**TASK DESCRIPTION**
Convert the data, from the line containing "Task: Open Settings via wrench toolbar icon" through the last line inclusive, into a numbered list that omits blank lines and excludes the pictures.

**DATA LINES**
##############################
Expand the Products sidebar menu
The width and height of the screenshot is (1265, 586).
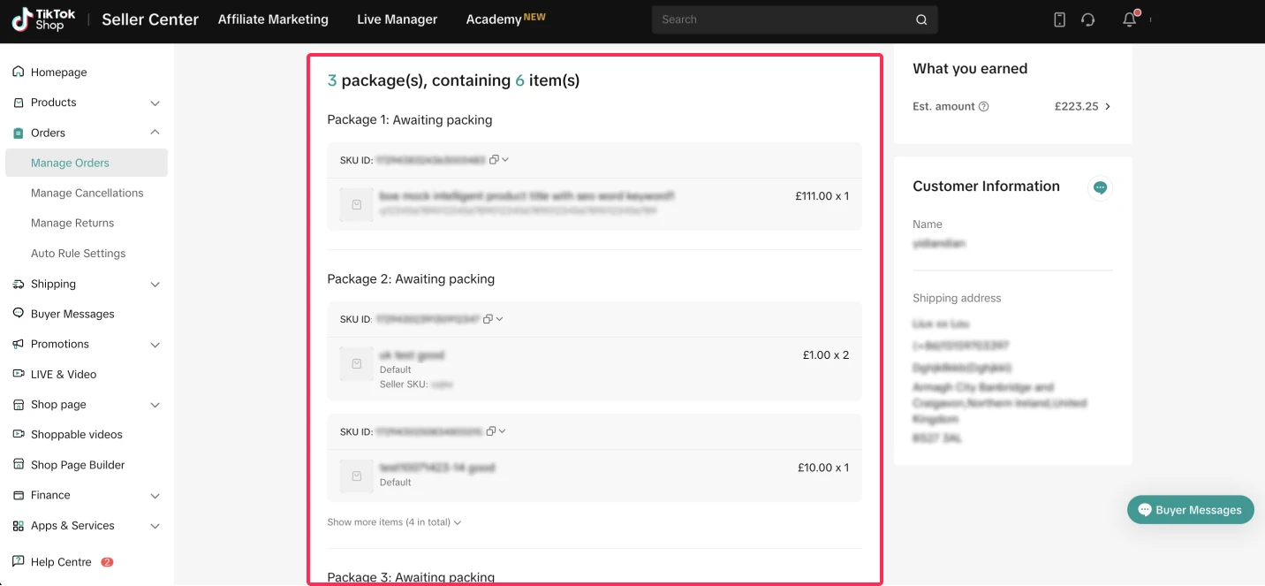[155, 103]
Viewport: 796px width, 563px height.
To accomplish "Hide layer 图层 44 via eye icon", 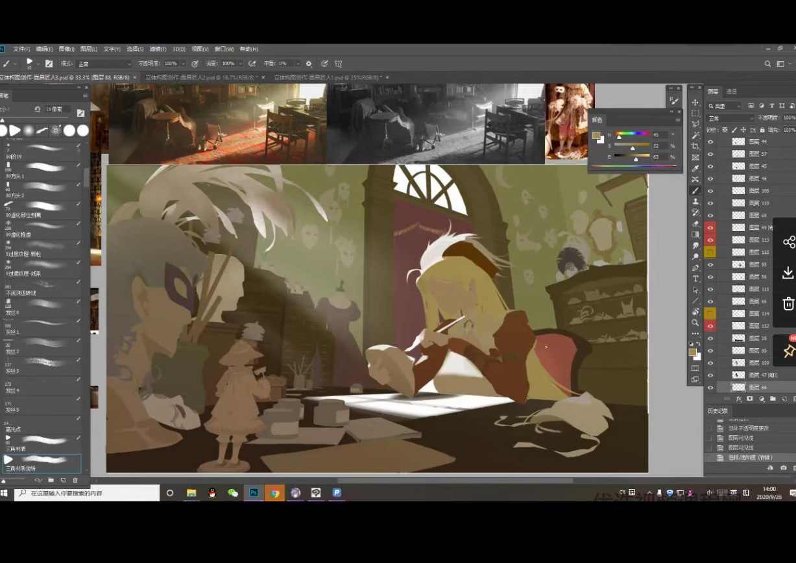I will [x=710, y=142].
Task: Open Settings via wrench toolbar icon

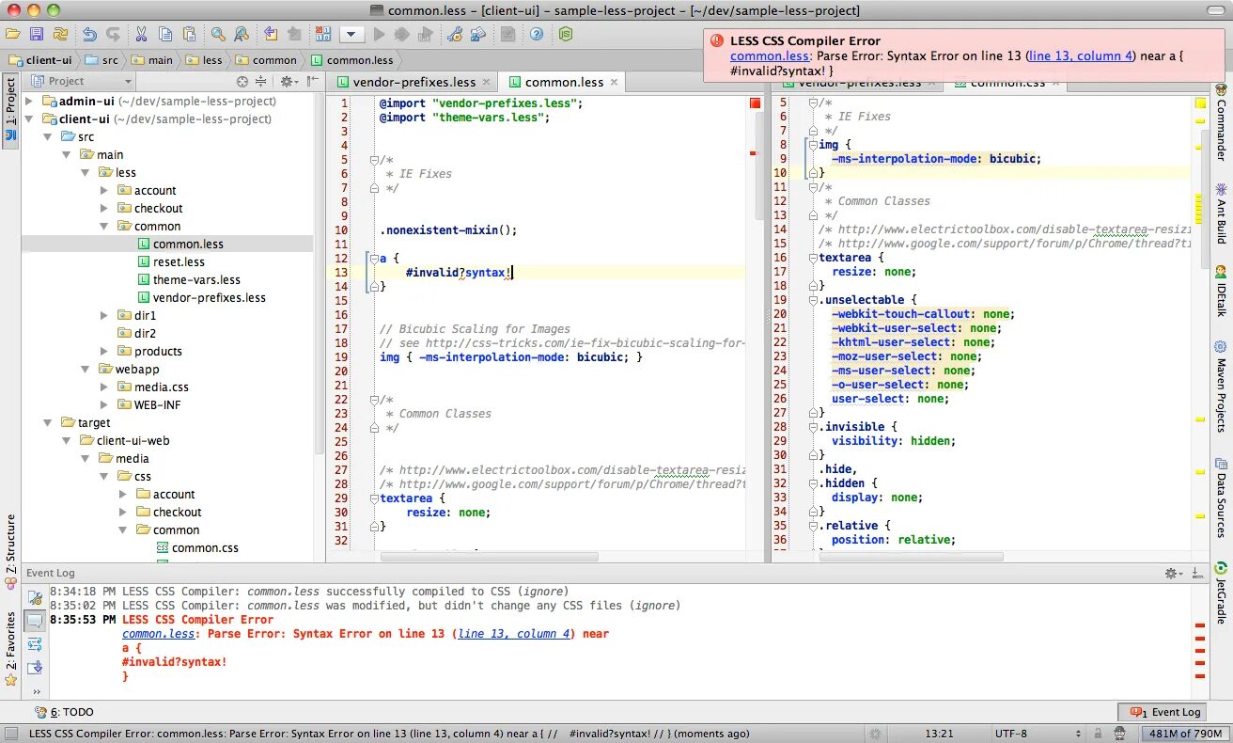Action: pyautogui.click(x=455, y=34)
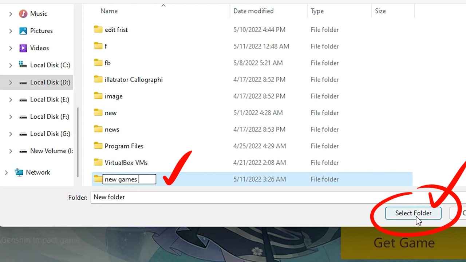Click the Folder name text field

(x=255, y=197)
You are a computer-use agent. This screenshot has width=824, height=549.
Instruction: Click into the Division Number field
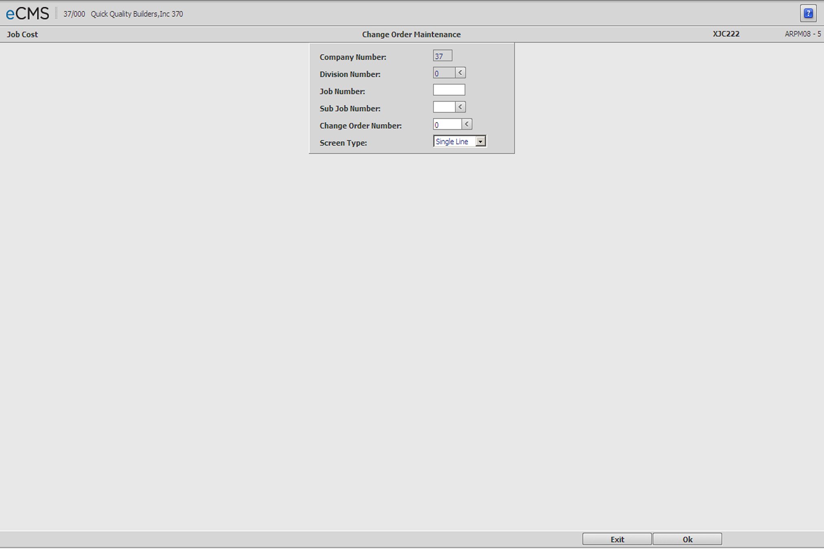coord(444,73)
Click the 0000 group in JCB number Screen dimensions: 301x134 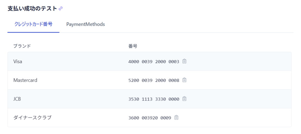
##############################
**EXERCISE OUTPUT**
1. Task: Open Settings via wrench toolbar icon
2. Action: pyautogui.click(x=455, y=34)
3. Click the Folder name text field
4. (x=255, y=197)
5. You are a computer-use agent. This screenshot has width=824, height=549.
6. Instruction: Click into the Division Number field
7. coord(444,73)
8. Click the 0000 group in JCB number Screen dimensions: 301x134 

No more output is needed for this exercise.